Oxygen-binding hemerythrins are a monophyletic sub-group of the hemerythrin/HHE (histidine, histidine, glutamic acid) cation-binding domain. Oxygen-binding hemerythrin homologs were unambiguously identified in 367/2236 bacterial, 21/150 archaeal and 4/135 eukaryotic genomes. Overall, oxygen-binding hemerythrin homologues were found in the same proportion as single-domain and as long protein sequences. The associated functions of protein domains in long hemerythrin sequences can be classified in three major groups: signal transduction, phosphorelay response regulation, and protein binding. This suggests that in many organisms the reversible oxygen-binding capacity was incorporated in signaling pathways. A maximum-likelihood tree of oxygen-binding hemerythrin homologues revealed a complex evolutionary history in which lateral gene transfer, duplications and gene losses appear to have played an important role.

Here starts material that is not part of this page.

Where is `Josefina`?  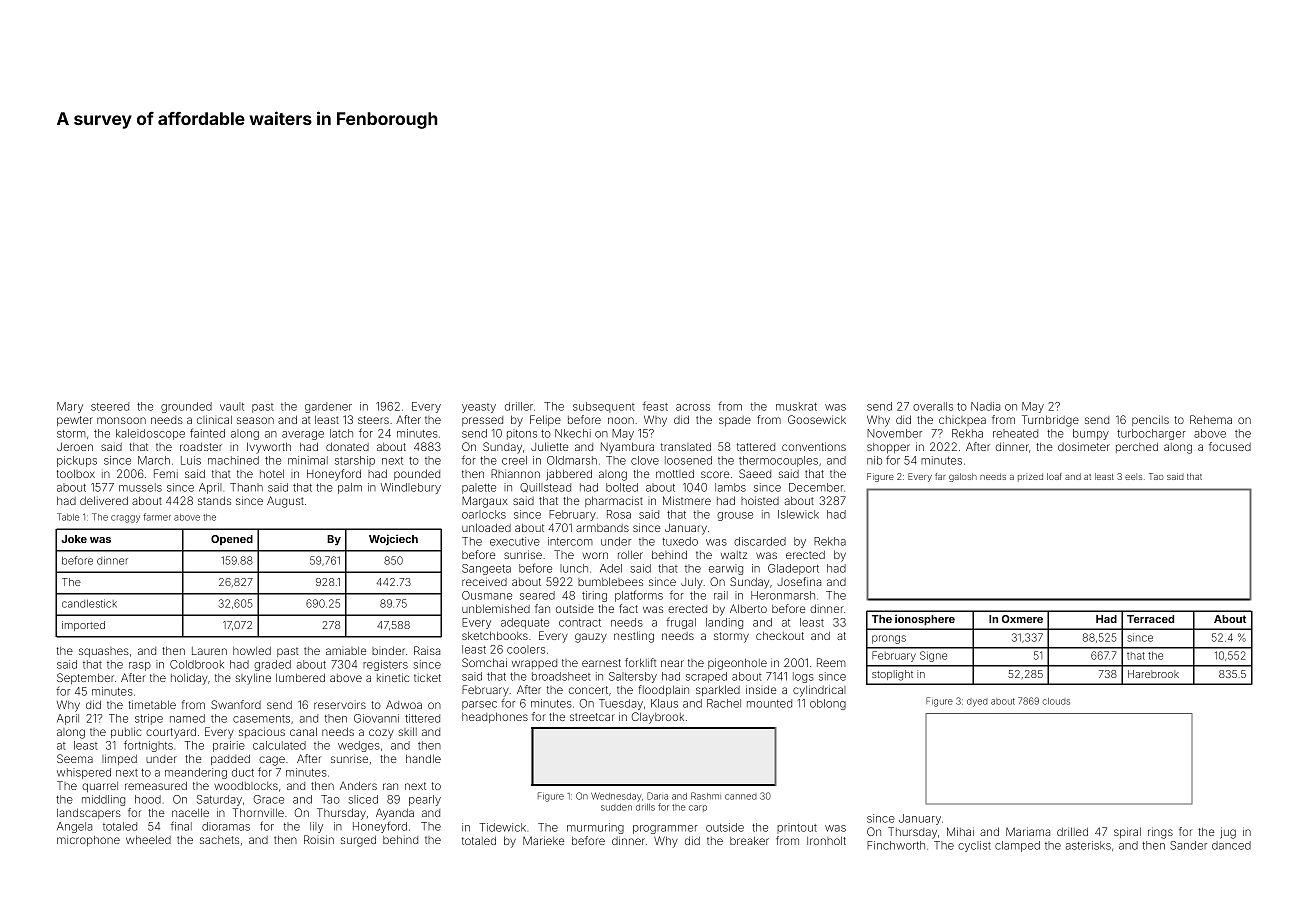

Hemerythrin is an ancient protein domain with a complex evolutionary history. The distinctive iron-binding coordination site of oxygen-binding hemerythrins evolved first in prokaryotes, very likely prior to the divergence of Firmicutes and Proteobacteria, and spread into many bacterial, archaeal and eukaryotic species. The later evolution of the oxygen-binding hemerythrin domain in both prokaryotes and eukaryotes led to a wide variety of functions, ranging from protection against oxidative damage in anaerobic and microaerophilic organisms, to oxygen supplying to particular enzymes and pathways in aerobic and facultative species.
Before the evolution of oxygenic photosynthesizers, sources of free oxygen were scarce . Free molecular oxygen constitutes 21% of present-day terrestrial atmosphere and its main source is, essentially, oxygenic photosynthesis. Accumulation of free atmospheric oxygen during the Precambrian [1–3] is, undoubtedly, one of the major changes in the history of the planet and may be considered the most significant biogeochemical process after the origin of life itself. Oxygen-dependent metabolism evolved first in bacteria and is pervasive in contemporary eukaryotes.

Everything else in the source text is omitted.